Un voisin porte plainte, Max va trop loin, il n’a aucun sens de l’hygiène. C'est alors qu'un médecin du SAMU social passe le voir et découvre des piles de photos, toujours les mêmes, floues mais prodigieusement expressives. Elles sont différentes des clichés habituels, expriment une autre vision du monde. Le Doc est subjugué par cette perception des personnages qui traduit une grande sensibilité en même temps qu’une expression artistique pointue. « Cet homme n’est pas juste bon à être enfermé dans une maison de soins. Il est capable de marquer la différence entre le jour et la nuit, il cuisine tous les jours et n’est pas agressif ». Le médecin décide de le suivre et le convainc d’exposer ses œuvres, ainsi débute une épopée épique qui conduira le Doc à se remettre en question et à se demander lequel des deux est du bon côté de ce qu’on définit habituellement comme la norme.

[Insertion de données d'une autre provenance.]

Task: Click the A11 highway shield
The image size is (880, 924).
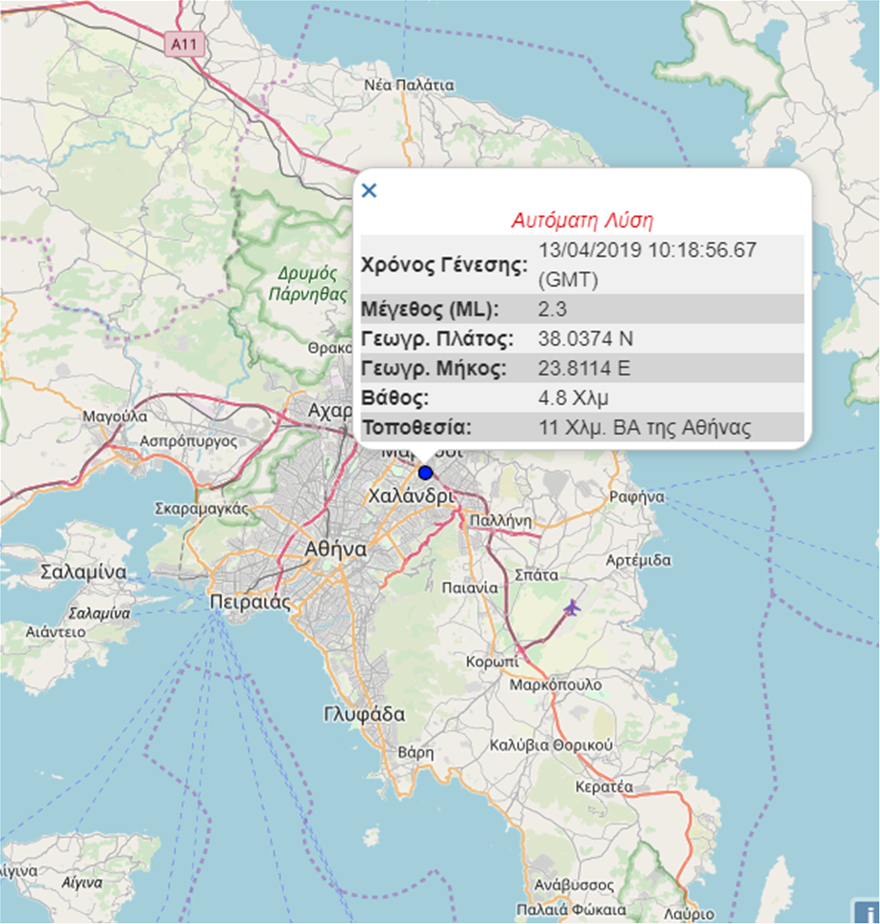Action: point(183,44)
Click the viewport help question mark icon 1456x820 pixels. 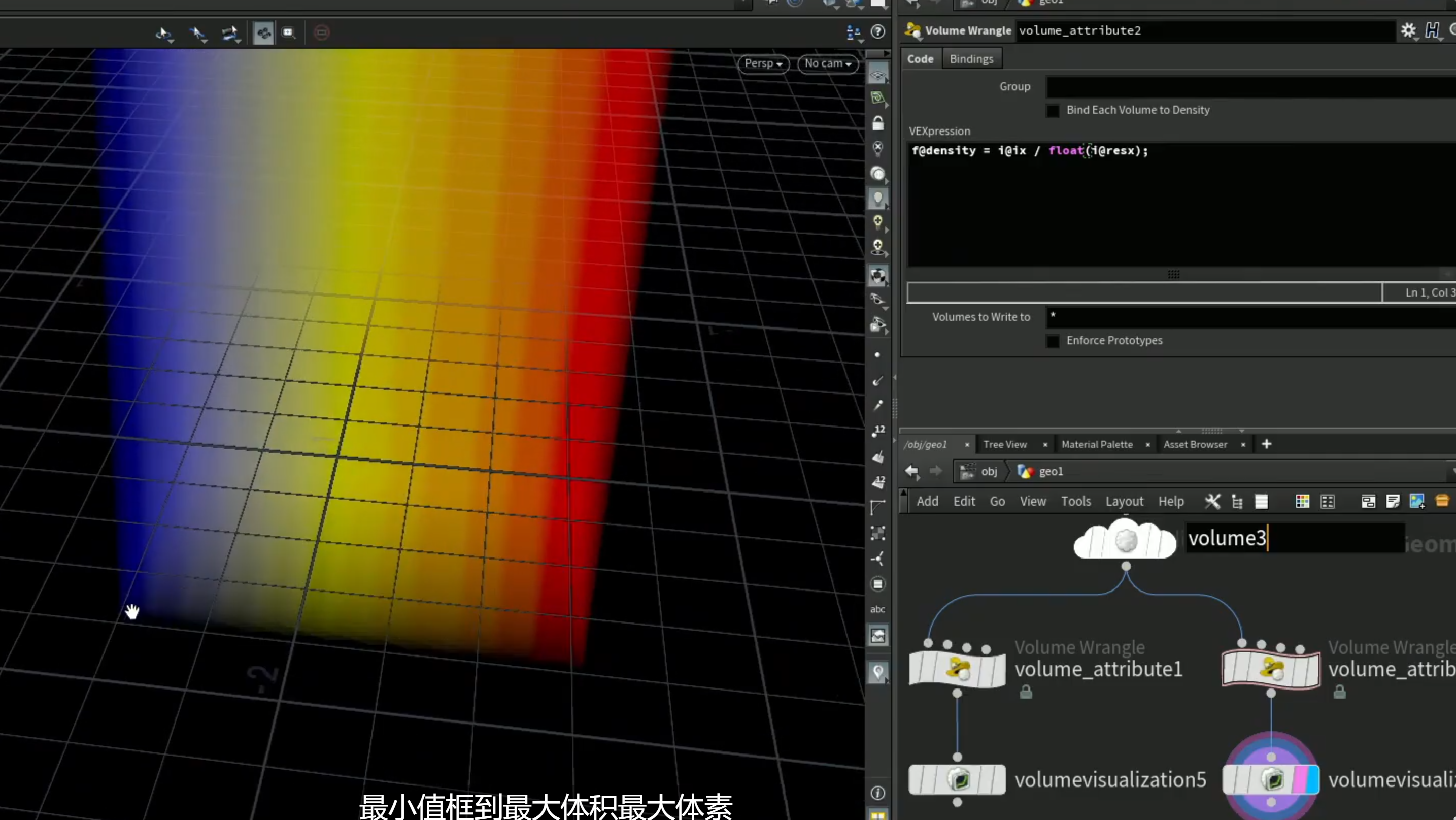[878, 31]
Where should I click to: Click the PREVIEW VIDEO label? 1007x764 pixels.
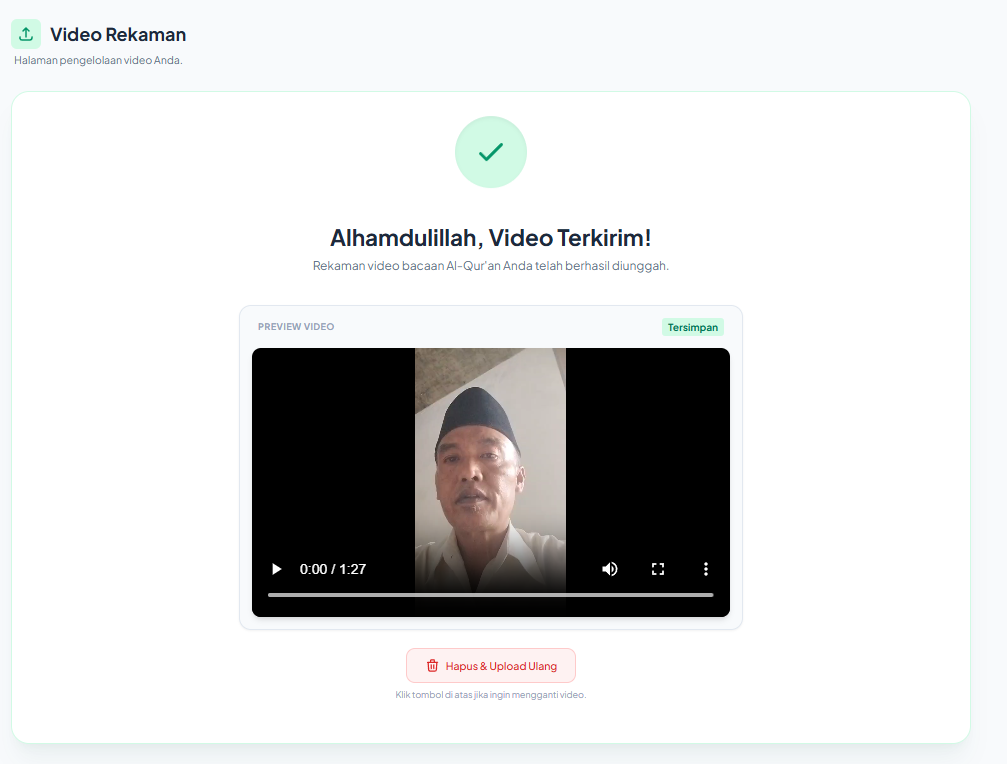coord(296,327)
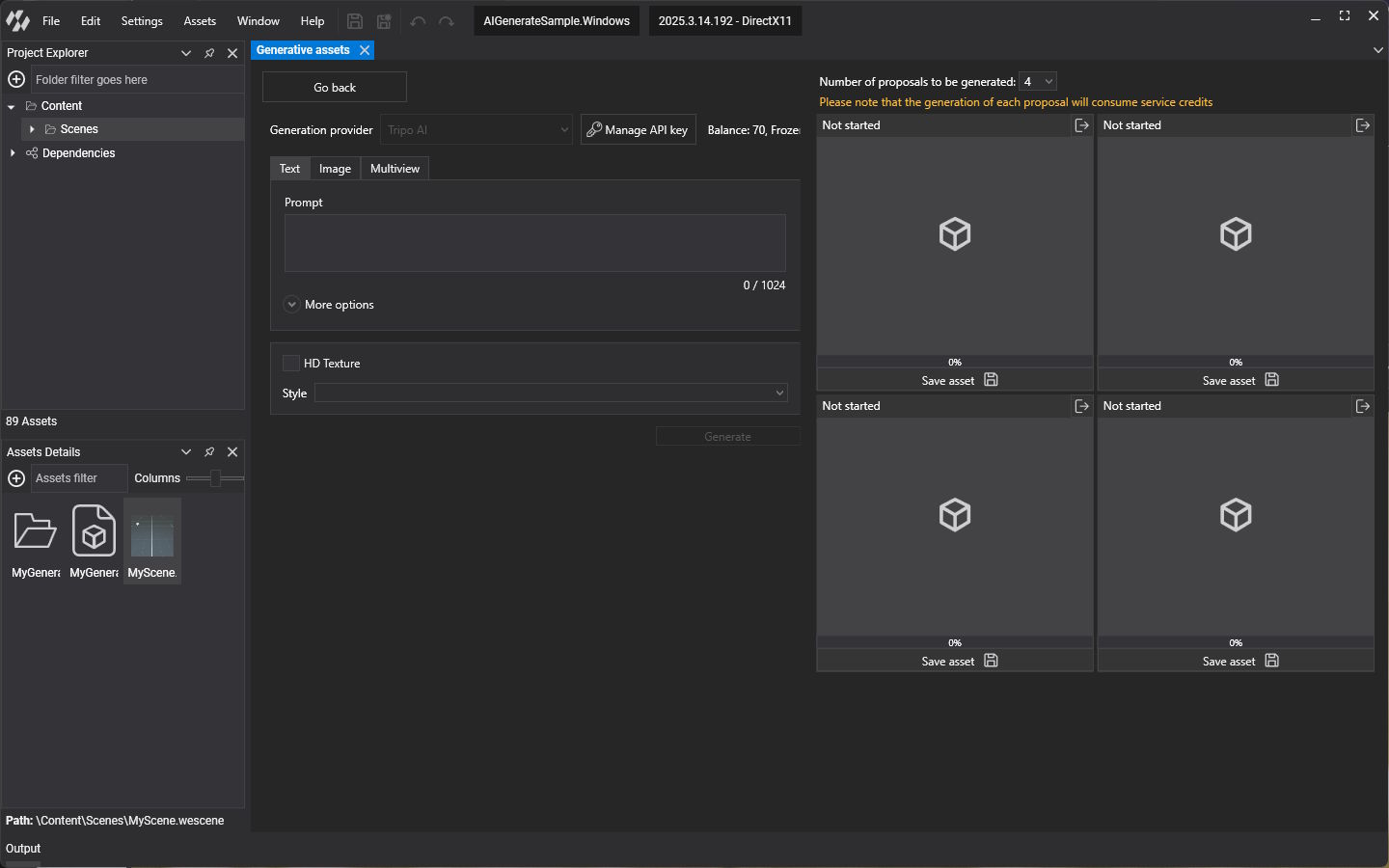Open the number of proposals dropdown
Viewport: 1389px width, 868px height.
[1038, 82]
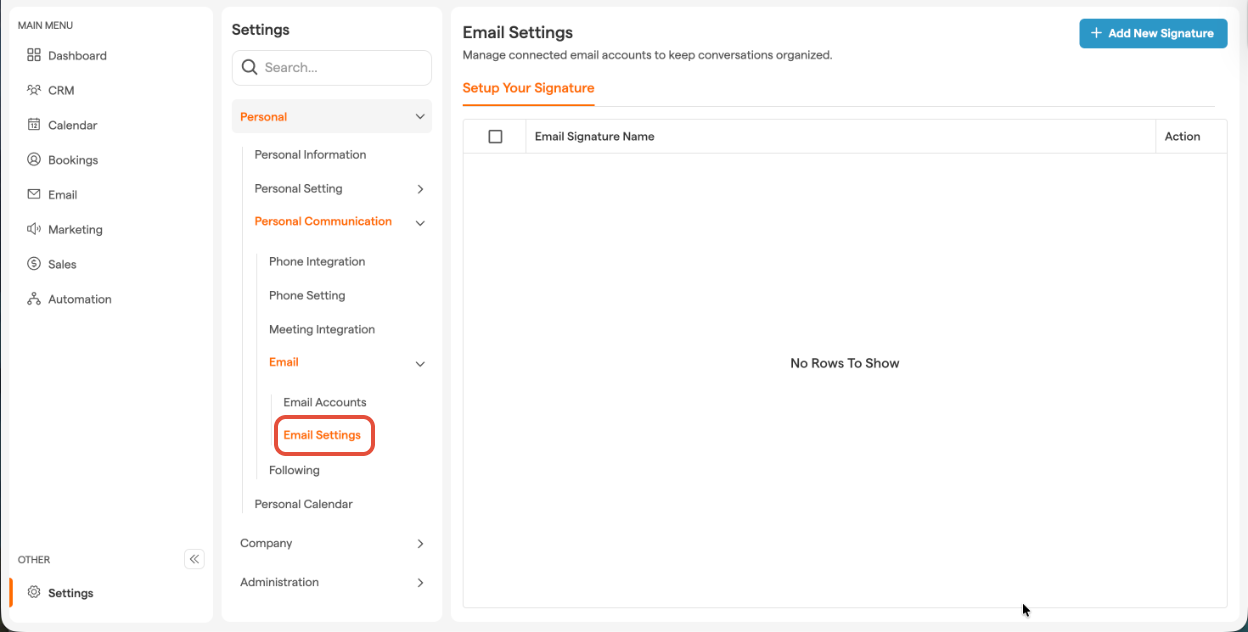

Un très bon texte sur la différence, en l’occurrence sur ceux qu’on prend pour des attardés mentaux, des dérangés du ciboulot, des gens un peu fous qui, souvent, possèdent une acuité artistique et une créativité affutées. Max n’a pas une logique cartésienne mais son intuition est peut-être bien supérieure à l’intelligence de nombre d’entre nous. Les conseils qu’il donne au Doc pour choisir une bonne photo pourraient servir aux lecteurs à la recherche d’un bon livre dans une bibliothèque ou une librairie. L’intuition est peut-être la meilleure conseillère quand elle s’appuie sur une perception fine et sensuelle. « Il faut pouvoir piocher, se laisser surprendre au détour d’une image. Etre happé. Ne s’intéresser qu’à une seule. Et tant pis pour les autres. C’est comme à la brocante. Tu te balades sans idée précise dans la tête. Quand, soudain, un objet attire ton regard. Tu t’arrêtes. Tu regardes encore. Tu t’approches de la chose. Tu la touches. De tes yeux, avec tes mains. Tu t’imagines quelque part… » Ce n’est que ça l’émotion artistique.
Il faut le croire car « Le fou dit toujours la vérité », Françoise Steurs l’a bien compris, elle est aux premières loges pour s’en convaincre.